Source material.
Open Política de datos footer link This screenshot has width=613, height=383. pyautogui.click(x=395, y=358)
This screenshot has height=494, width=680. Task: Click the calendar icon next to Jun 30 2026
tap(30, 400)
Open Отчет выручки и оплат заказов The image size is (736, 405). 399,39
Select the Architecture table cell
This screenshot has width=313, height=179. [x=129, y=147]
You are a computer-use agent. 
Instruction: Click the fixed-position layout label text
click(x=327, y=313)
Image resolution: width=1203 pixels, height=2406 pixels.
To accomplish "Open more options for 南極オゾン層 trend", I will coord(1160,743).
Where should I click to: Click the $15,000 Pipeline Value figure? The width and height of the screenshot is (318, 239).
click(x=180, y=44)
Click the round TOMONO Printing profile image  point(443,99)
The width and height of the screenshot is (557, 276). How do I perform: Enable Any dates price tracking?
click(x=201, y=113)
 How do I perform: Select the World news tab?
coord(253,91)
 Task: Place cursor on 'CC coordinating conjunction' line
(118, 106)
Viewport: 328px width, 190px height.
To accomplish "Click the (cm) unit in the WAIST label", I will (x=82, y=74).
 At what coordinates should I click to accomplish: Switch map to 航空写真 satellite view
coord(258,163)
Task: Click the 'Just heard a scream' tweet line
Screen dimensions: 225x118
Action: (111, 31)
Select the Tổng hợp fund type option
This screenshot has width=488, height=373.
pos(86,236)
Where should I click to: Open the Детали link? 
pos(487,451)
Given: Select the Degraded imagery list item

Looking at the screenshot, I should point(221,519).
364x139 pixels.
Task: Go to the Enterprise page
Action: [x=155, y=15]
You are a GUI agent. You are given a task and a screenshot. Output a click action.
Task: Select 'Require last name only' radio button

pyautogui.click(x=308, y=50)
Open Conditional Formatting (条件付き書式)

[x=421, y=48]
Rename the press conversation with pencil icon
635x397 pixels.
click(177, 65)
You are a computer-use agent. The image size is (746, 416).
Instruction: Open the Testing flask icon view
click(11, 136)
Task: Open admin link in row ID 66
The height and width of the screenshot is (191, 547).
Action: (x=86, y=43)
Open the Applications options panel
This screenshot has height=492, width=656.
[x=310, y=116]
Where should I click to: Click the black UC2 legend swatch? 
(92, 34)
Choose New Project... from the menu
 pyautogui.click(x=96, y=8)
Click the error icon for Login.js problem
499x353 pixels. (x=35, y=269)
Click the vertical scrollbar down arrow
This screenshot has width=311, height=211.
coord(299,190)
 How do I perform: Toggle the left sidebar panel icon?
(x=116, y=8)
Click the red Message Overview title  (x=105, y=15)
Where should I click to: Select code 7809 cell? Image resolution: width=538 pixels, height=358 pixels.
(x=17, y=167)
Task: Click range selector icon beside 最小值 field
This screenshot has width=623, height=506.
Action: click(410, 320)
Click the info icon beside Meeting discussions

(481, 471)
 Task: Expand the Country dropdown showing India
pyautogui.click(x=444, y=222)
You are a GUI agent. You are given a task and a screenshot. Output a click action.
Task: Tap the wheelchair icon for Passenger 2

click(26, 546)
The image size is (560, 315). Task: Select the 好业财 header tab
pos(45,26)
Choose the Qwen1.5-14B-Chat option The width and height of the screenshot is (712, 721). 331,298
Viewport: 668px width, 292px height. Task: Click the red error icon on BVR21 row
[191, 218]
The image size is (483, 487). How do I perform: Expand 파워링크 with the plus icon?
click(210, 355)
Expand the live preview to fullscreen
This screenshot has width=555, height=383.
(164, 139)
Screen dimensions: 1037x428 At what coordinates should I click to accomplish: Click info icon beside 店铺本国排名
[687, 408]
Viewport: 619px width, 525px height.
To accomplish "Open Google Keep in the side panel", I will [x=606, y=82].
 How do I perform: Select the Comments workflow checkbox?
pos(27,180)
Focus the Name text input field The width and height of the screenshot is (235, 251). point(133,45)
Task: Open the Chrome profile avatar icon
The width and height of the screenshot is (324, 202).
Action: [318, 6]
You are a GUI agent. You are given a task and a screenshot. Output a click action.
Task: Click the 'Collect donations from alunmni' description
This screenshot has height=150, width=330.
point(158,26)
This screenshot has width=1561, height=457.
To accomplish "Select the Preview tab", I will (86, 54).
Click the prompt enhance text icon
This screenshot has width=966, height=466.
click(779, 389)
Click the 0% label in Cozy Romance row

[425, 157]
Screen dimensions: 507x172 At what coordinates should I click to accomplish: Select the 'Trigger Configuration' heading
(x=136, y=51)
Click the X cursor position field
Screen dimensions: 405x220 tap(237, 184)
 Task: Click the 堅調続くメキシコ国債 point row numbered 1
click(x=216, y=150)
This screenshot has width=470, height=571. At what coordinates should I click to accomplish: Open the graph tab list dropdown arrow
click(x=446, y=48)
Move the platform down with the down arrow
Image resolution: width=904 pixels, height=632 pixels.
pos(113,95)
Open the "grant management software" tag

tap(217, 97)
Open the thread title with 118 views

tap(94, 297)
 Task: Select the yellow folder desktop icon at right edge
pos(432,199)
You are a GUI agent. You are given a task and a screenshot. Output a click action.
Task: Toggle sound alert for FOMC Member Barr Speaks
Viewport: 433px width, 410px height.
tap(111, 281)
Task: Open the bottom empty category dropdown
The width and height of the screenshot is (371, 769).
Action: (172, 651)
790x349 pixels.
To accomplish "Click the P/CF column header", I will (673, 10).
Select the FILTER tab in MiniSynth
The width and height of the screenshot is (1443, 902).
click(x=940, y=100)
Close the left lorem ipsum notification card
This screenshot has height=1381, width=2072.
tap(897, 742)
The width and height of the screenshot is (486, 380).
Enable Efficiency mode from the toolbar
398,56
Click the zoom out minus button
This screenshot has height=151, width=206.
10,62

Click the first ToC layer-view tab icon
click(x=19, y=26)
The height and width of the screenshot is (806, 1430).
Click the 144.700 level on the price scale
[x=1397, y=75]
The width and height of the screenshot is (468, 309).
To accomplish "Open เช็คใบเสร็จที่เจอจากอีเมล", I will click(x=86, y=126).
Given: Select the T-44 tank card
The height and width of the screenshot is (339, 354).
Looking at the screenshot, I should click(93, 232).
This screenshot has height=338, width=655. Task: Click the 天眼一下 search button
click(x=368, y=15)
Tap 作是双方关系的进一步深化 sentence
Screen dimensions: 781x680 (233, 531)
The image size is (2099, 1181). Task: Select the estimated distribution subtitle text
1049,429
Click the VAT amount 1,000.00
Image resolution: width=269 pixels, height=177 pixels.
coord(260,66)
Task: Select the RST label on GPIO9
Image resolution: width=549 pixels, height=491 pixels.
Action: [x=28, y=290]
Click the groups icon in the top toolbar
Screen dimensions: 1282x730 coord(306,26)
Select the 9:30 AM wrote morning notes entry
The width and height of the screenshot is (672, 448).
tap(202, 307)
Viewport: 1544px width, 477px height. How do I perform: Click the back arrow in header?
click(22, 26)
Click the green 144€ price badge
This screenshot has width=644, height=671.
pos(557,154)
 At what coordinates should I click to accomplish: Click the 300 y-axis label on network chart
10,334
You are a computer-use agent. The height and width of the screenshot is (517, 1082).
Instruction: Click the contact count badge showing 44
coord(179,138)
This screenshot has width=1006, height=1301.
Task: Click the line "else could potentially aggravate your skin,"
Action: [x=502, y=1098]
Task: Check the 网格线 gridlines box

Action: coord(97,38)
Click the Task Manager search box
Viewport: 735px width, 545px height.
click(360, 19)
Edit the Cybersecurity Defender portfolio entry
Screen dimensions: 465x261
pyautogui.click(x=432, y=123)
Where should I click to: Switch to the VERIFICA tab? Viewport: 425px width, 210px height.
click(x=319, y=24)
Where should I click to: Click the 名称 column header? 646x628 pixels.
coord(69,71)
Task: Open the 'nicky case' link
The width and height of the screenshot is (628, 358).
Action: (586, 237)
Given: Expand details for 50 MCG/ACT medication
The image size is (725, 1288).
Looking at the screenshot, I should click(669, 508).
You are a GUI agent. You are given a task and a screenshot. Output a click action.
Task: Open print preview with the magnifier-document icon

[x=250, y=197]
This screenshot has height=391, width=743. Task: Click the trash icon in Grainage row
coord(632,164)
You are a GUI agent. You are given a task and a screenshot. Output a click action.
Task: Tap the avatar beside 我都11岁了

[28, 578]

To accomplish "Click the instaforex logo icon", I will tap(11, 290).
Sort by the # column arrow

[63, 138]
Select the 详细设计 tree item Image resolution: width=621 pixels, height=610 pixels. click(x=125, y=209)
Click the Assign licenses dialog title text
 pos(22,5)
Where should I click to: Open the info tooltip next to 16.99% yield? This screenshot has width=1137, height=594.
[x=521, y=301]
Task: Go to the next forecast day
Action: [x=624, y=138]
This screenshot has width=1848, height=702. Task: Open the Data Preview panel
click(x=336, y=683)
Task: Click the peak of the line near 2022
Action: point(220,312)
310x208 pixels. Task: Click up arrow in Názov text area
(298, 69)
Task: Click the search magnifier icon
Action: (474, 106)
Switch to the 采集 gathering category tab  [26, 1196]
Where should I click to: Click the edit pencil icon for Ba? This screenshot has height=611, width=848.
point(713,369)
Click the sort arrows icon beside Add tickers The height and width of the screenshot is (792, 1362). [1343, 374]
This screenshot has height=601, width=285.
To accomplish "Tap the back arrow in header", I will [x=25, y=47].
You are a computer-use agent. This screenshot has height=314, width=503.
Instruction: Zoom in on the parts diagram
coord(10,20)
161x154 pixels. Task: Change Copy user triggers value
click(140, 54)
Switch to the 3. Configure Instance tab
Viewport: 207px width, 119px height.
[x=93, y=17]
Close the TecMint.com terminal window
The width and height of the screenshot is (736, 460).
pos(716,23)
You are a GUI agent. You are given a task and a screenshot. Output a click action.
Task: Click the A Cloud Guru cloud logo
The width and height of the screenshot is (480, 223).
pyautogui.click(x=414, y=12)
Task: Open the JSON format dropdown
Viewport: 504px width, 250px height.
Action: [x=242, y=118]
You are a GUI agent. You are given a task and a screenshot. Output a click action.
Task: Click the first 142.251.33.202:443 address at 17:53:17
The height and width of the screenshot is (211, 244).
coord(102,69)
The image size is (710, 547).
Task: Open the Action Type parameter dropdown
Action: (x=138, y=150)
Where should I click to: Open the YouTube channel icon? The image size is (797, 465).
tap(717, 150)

Your task.
When you reach the line in the material above that holds "Task: Open the bottom empty category dropdown", begin reproducing lines exactly, and stop after the line that holds "The width and height of the screenshot is (486, 380).".

Solution to the exercise.
Task: Open the bottom empty category dropdown
The width and height of the screenshot is (371, 769).
Action: (172, 651)
790x349 pixels.
To accomplish "Click the P/CF column header", I will (673, 10).
Select the FILTER tab in MiniSynth
The width and height of the screenshot is (1443, 902).
click(x=940, y=100)
Close the left lorem ipsum notification card
This screenshot has height=1381, width=2072.
tap(897, 742)
The width and height of the screenshot is (486, 380).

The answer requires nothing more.